The U.S. Supreme Court has, to my chagrin, made decisions that were motivated by results rather than the facts and law and precedent in a case, but a decision removing a sitting President based on what has been alleged is far, far worse than anything I've ever seen them do. Even if it were actually shown that Obama were born in Kenya, for example, the Court would be highly likely to refuse the case, citing res judicata, that the matter was decided by Congress in certifying the election results. Congress has the right -- and responsibility -- to consider eligibility.

Congress could also impeach, if there was Presidential misbehavior involved, and forging documents would probably be considered misbehavior. That is a reason why the forgery is exrremely unlikely. It's difficult to imagine anything that might be on the document that would be worth risking his presidency over.

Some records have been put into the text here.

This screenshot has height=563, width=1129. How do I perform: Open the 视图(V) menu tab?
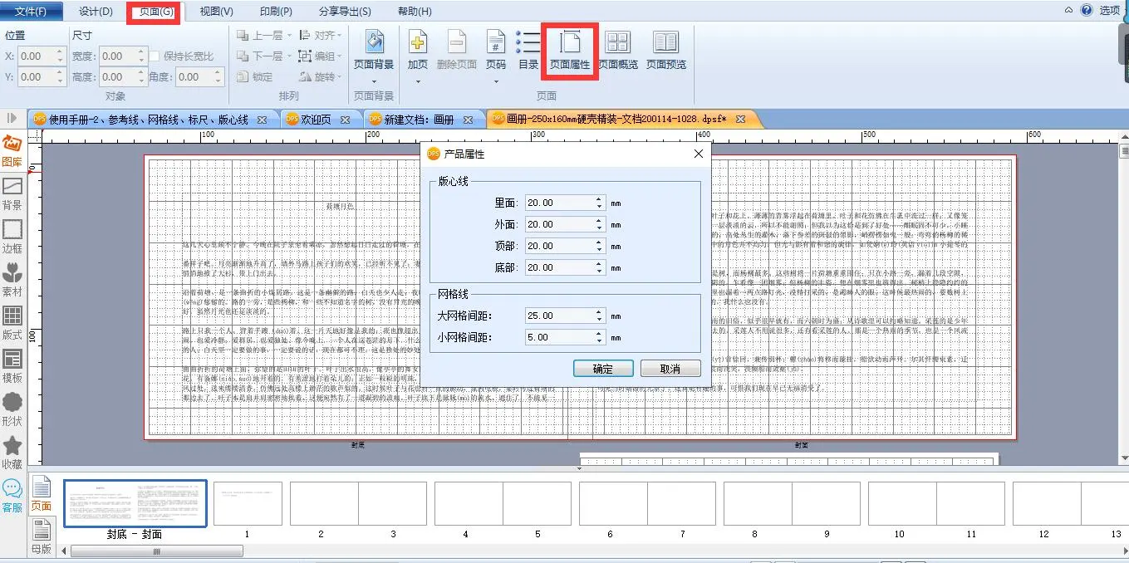click(x=216, y=12)
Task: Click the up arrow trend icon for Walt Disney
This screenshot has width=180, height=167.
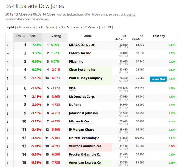Action: click(x=8, y=78)
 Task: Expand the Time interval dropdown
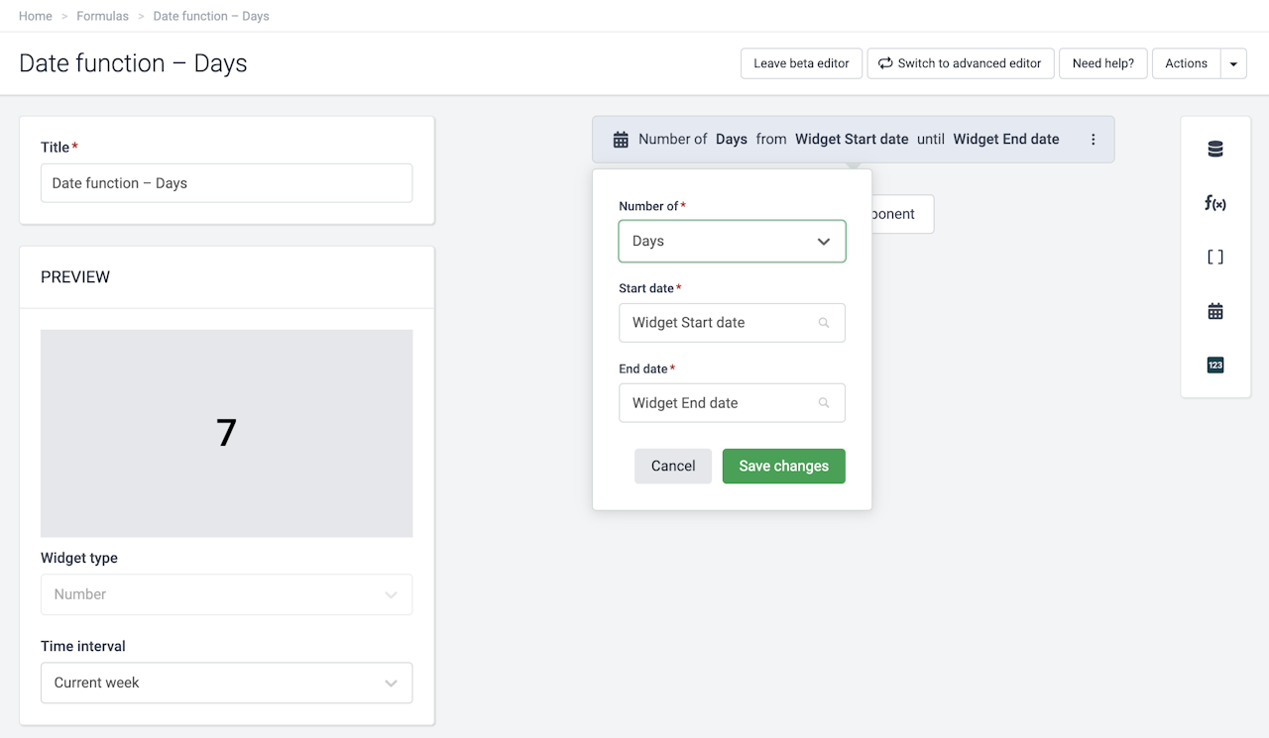[226, 683]

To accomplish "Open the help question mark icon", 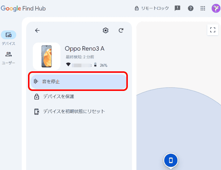I will click(190, 8).
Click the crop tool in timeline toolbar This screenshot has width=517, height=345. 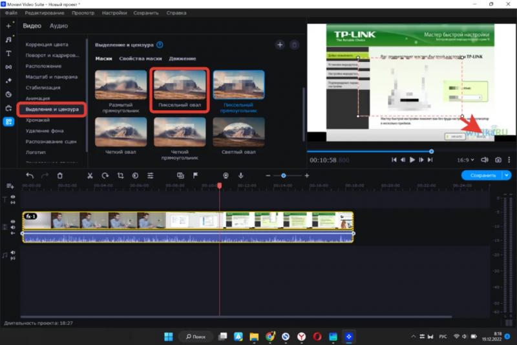[120, 175]
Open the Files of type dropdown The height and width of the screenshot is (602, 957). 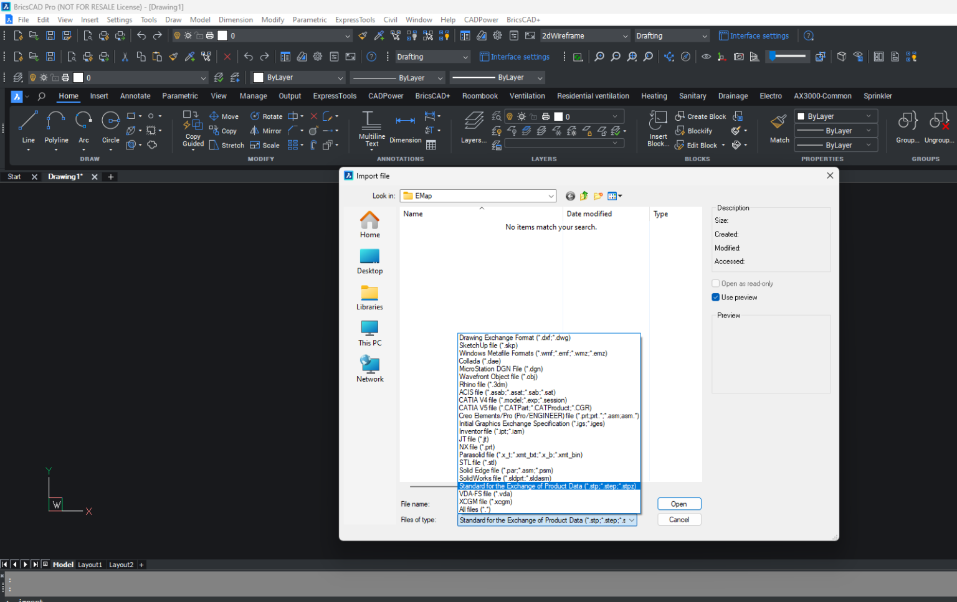coord(631,520)
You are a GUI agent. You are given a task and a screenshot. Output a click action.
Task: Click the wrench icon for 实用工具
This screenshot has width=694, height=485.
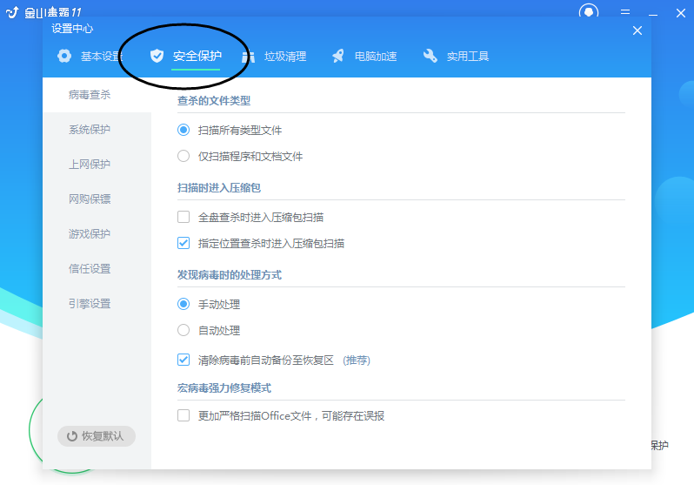430,57
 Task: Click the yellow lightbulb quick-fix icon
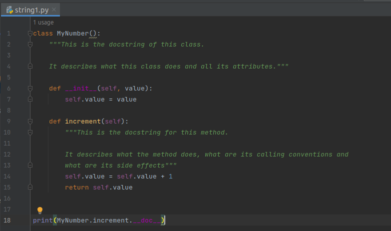40,211
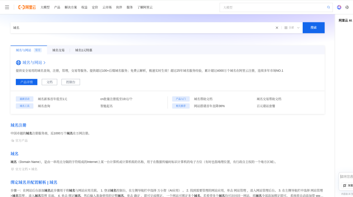Click the 官方产品 icon under 域名注册
Screen dimensions: 353x197
[x=13, y=141]
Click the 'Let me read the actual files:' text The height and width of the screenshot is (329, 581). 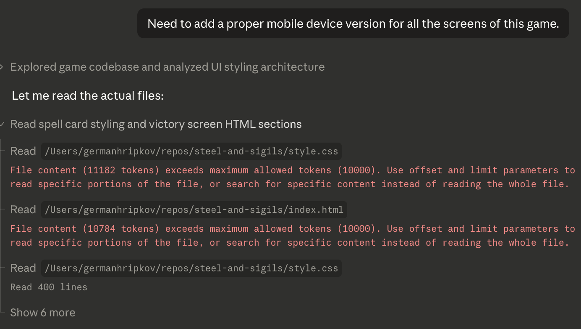pos(87,96)
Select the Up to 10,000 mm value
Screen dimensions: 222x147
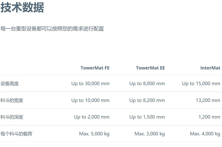[90, 100]
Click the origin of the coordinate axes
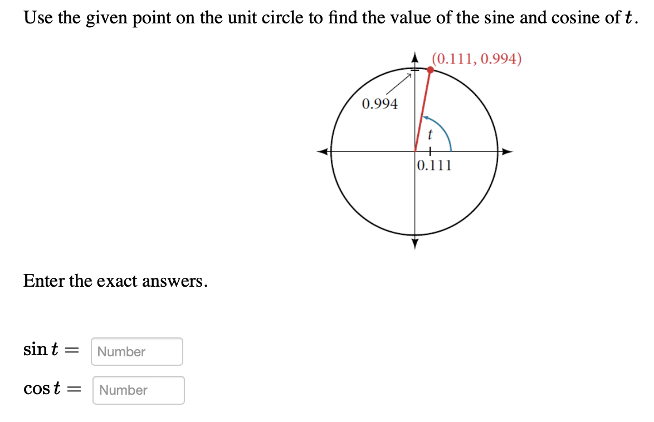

People have claimed that the father might be different, and that he couldn't stand the heat of that. Highly unlikely, folks, even if it were true.

(On the other hand, I'd have thought that a sitting President was constitutionally protected from prosecution, and the Court, not so long ago, allowed a sitting president to be thoroughly harassed over matters that were entirely distracting from the business of the Presidency.)

Notice how the birther claims are essentially all over the map. What's consistent about them is that "there is something wrong."

There usually is, if you look hard enough. That is, you can always find something that *looks wrong.* It just takes persistence. Look at what I found about the long form. All kinds of ridiculous claims, presented as if they established some kind of strong suspicion of "wrong." And nothing more there than the kinds of oddities that commonly occur.